All of the data must be printed exactly; please include every line.

#### [Stored records]
________________

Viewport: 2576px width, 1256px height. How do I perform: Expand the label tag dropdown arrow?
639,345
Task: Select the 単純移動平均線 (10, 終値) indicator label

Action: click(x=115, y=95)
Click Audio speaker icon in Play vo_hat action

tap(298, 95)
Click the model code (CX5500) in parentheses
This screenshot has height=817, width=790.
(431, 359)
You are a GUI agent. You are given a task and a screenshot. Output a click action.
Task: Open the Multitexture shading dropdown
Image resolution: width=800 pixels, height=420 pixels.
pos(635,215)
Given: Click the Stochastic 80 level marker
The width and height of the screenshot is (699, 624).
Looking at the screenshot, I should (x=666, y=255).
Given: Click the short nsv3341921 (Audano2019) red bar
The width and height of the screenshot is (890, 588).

________________

#### [Exercise solution]
Viewport: 2576px width, 1256px height. How do I perform: Expand the label tag dropdown arrow?
639,345
Task: Select the 単純移動平均線 (10, 終値) indicator label

Action: click(x=115, y=95)
Click Audio speaker icon in Play vo_hat action

tap(298, 95)
Click the model code (CX5500) in parentheses
This screenshot has height=817, width=790.
(431, 359)
You are a GUI agent. You are given a task and a screenshot. Output a click action.
Task: Open the Multitexture shading dropdown
Image resolution: width=800 pixels, height=420 pixels.
pos(635,215)
Given: Click the Stochastic 80 level marker
The width and height of the screenshot is (699, 624).
Looking at the screenshot, I should (x=666, y=255).
Given: Click the short nsv3341921 (Audano2019) red bar
The width and height of the screenshot is (890, 588).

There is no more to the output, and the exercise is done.